Inflation remained at 8.7% despite expectations that it would fall, prompting calls for more employer support as the cost-of-living crisis continues.
The Office for National Statistics (ONS) revealed that consumer prices index (CPI) in the 12-month period to May 2023 showed inflation was at the same rate as it had been in April, after economists predicted a marginal drop to 8.4%.
Chieu Cao, CEO of Mintago, said: “Today’s data indicates that inflation is not falling as quickly as we would have hoped. The cost-of-living crisis in the UK rages on, which will also mean higher interest rates to come, placing even greater pressure on people’s finances.

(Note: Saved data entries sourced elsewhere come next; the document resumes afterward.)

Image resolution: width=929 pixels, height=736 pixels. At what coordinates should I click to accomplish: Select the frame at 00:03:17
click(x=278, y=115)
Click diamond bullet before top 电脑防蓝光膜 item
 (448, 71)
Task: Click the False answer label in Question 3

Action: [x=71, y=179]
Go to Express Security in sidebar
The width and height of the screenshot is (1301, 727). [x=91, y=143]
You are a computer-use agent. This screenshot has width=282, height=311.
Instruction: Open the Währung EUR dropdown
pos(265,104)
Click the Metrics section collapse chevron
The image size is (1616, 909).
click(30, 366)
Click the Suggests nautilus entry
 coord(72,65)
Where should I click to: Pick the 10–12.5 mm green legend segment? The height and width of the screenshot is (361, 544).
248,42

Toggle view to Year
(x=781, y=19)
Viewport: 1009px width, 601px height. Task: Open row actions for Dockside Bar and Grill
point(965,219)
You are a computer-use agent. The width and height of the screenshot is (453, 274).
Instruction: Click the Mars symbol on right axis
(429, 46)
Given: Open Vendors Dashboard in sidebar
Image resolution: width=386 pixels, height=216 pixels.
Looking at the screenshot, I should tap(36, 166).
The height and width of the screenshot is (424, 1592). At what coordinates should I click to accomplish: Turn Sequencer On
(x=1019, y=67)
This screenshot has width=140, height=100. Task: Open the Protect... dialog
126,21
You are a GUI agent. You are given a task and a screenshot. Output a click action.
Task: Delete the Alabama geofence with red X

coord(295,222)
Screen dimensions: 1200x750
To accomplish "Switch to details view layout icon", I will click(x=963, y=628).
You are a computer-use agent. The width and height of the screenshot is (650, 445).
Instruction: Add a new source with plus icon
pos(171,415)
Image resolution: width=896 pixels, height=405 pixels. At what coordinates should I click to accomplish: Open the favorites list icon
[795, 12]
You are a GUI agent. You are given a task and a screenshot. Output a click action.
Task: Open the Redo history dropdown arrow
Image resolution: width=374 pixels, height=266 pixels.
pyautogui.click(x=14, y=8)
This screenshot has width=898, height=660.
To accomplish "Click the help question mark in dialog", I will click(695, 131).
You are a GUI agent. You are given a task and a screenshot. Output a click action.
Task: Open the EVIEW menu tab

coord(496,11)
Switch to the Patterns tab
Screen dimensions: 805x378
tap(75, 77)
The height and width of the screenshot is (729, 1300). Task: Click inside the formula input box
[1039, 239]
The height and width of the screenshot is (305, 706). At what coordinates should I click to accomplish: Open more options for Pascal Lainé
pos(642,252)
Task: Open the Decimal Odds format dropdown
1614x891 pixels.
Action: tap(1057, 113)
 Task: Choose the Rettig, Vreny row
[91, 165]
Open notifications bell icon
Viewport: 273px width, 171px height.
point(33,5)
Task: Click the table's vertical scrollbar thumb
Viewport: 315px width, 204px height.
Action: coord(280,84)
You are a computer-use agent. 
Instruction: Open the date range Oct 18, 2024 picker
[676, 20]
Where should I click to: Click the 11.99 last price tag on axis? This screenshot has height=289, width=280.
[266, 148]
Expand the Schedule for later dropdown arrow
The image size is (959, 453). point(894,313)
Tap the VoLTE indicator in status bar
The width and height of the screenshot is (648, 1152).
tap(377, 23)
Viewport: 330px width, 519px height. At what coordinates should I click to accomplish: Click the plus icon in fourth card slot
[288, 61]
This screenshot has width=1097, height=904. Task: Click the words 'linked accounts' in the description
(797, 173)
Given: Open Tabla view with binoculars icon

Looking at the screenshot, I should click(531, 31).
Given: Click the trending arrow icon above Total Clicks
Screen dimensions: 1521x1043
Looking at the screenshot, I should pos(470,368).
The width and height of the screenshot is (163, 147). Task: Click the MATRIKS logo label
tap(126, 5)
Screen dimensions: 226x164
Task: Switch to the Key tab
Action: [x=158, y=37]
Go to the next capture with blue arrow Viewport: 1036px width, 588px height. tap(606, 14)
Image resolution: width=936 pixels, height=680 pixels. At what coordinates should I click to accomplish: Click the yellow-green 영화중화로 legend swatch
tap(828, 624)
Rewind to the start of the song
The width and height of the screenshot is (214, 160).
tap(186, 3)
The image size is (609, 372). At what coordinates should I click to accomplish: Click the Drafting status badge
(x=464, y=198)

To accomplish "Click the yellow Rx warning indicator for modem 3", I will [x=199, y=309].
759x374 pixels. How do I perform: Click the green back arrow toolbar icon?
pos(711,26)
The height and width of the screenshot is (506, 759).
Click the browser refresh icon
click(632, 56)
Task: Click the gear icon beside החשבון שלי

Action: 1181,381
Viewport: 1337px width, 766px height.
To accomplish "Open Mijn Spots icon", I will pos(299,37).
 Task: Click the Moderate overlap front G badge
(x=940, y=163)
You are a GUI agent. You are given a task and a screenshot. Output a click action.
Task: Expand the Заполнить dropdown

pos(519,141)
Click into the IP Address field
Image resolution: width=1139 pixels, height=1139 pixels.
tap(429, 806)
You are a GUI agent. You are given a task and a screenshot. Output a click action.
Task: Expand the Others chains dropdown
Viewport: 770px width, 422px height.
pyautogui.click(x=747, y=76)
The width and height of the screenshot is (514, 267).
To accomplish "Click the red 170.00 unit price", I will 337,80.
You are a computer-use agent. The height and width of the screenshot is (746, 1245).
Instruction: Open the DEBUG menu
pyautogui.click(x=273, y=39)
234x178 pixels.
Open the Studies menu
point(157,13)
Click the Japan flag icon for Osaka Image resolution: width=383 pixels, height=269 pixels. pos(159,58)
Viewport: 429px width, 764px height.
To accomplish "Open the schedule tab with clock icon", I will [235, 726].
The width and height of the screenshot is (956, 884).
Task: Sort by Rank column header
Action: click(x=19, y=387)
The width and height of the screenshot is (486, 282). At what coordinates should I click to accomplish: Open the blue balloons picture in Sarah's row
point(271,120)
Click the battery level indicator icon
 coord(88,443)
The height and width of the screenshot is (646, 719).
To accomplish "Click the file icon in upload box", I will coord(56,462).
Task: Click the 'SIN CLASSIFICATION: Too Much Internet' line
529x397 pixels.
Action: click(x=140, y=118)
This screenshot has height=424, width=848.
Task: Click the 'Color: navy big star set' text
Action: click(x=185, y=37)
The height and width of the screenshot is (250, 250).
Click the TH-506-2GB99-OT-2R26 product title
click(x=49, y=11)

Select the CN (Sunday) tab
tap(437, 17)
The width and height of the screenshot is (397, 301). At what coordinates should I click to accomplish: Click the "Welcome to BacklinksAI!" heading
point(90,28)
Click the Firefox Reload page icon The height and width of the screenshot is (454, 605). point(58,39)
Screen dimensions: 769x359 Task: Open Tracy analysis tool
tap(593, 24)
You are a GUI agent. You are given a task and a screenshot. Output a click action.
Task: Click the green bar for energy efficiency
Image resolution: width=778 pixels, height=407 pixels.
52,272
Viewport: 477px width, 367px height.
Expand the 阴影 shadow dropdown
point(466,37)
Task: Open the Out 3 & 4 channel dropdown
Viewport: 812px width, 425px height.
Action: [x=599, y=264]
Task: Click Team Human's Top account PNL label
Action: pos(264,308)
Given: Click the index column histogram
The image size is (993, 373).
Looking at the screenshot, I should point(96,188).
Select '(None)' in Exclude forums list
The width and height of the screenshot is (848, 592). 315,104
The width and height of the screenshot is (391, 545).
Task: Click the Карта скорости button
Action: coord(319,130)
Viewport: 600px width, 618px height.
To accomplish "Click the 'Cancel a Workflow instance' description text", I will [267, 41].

“Behind the data is a very real, very human issue. People are struggling to make ends meet, and we cannot underestimate the impact inflation continues to have on people’s financial and mental wellbeing. We have to provide more support, and it is not just for the government to deliver this. Employers must also intervene and take action to protect their employees from financial devastation through targeted, impactful wellbeing support.
“Businesses will have their own financial challenges. But it is vital employers remember that a lack of financial support will lead to stressed, discontented employees. And frankly, that is akin to taking a wrecking ball to employee satisfaction, job performance and ultimately a business’s success.”
Air travel, recreational and cultural goods helped keep inflation high, while fuel prices dropped and the cost of food and non-alcoholic drinks rose slightly, according to ONS.
Mohsin Rashid, CEO of ZIPZERO, said: “The good news does not hide the fact that when it comes to food inflation we are at the top of a very big peak, and we are limping back to the bottom. Meanwhile, core inflation remains sticky, raising concerns over how entrenched it is within the UK economy. Expect higher interest rates tomorrow. And expect Britons to keep the purse strings tight for still some time, with a savvy marshalling of financial resources and an emphasis on money-saving techniques like loyalty and reward schemes to remain of utmost importance.”
TUC general secretary Paul Nowak added: “After more than a decade of pay stagnation, working people are still getting poorer every month. Wage rises aren’t causing inflation, real pay is still lagging far behind where it needs to be even to get living standards back to where they were over a decade ago.
“Pushing interest rates so high that the economy is driven into recession will only make the current crisis worse. What working people need is a credible plan for sustainable growth, to get living standards and public finances back on track.”